Whether it is dark or not, there is simply no common ground for any further discussion of the light or lack thereof. So, while I (and others, I presume) may appreciate your desire--and I believe it to be sincere--to continue in conversation, there are simply things that cannot find a compromise position. Joe could sit with Fred in the dark, but he has places to be. Fred can only try to convince Joe he can't see--a futile attempt at best, because Joe knows he is seeing. Neither one would agree that there was just a little twilight. Granted, if Fred is willing to consider that he actually might be able to see, given some repair to his optic nerve or healing from hysterical blindness, it might be of some benefit for Joe to stay and talk with him. But Joe pretty much feels, after decades of conversation, that what Fred really wants is for Joe to join him in the darkness.

I am not trying to make a judgment statement using the "dark/light" illustration. I am only trying to offer a picture of why "conversation" is more or less a futile hope.

But then, I guess I am involved in conversation...

May we both have eyes to see.

Blessings in Christ,
Don White

Scott Gunn said...

Chris and Don,

Sorry I didn't respond sooner. My email notification of comments broke, and I didn't see that you had commented.

I do, in fact, believe that I could be wrong about lots of things, and I for one listen sincerely when I speak with conservatives. It is clear to me that progressive teachings on human sexuality are innovations. I happen to think they are warranted scripturally and theologically, but I do not take this teaching lightly.

While the conversation has been happening in this country for several decades, that is not true globally. I even agree with the oft-spoken conservative charge that ECUSA's establishment is liberal-minded and not particularly open to hearing from conservatives. Too often, I agree, the "conversation" within ECUSA has been one-sided, left preaching to right.

On the other hand, the conversation hasn't even started within the Communion. Despite requests from Lambeth Conferences of 1978, 1988, and 1998, not one openly GLBT person has addressed the Primates or the Lambeth gatherings, I believe. (Please correct me if I'm wrong.) Many provinces have not begun to hear from GLBT people or to study the possibility that the church could discern a change in this area of our moral theology.

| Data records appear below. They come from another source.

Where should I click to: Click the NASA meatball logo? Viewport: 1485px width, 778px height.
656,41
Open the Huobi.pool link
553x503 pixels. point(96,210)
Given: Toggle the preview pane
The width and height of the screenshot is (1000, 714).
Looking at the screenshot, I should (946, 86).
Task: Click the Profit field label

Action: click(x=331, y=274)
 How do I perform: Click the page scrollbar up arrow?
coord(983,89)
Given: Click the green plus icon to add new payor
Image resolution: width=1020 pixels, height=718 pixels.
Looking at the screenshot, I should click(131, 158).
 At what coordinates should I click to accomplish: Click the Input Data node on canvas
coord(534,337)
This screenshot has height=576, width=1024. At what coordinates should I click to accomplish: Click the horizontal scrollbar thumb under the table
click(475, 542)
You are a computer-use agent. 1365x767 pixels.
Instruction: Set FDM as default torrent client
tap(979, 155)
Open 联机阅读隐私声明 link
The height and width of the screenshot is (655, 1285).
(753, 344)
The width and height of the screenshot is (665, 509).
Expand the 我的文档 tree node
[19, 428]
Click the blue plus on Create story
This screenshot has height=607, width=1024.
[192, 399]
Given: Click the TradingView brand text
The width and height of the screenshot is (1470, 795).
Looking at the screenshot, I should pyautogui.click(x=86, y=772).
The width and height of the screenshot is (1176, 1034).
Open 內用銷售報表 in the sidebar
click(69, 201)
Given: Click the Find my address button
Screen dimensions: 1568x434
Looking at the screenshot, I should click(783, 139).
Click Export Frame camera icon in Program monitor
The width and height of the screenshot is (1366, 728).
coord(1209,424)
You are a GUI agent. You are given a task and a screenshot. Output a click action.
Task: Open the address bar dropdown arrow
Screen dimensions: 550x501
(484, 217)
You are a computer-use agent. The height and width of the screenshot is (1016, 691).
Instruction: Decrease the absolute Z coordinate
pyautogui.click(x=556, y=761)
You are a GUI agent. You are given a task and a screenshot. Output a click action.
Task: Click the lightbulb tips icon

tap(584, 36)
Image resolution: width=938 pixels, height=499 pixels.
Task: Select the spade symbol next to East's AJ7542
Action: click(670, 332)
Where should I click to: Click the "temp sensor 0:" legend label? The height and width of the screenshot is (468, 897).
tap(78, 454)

So, to both of you, I agree that we need to work on having a real conversation in this country. Both progressives and conservatives (which is exactly what I meant) need to have open hearts -- as do all Christians. But I hope you could agree with me that the Anglican Communion also has work to do.

Jesus had plenty to say when he encountered religious leaders who fancied that they knew everything. I think those words should haunt zealots on both the right and the left (including myself, at times).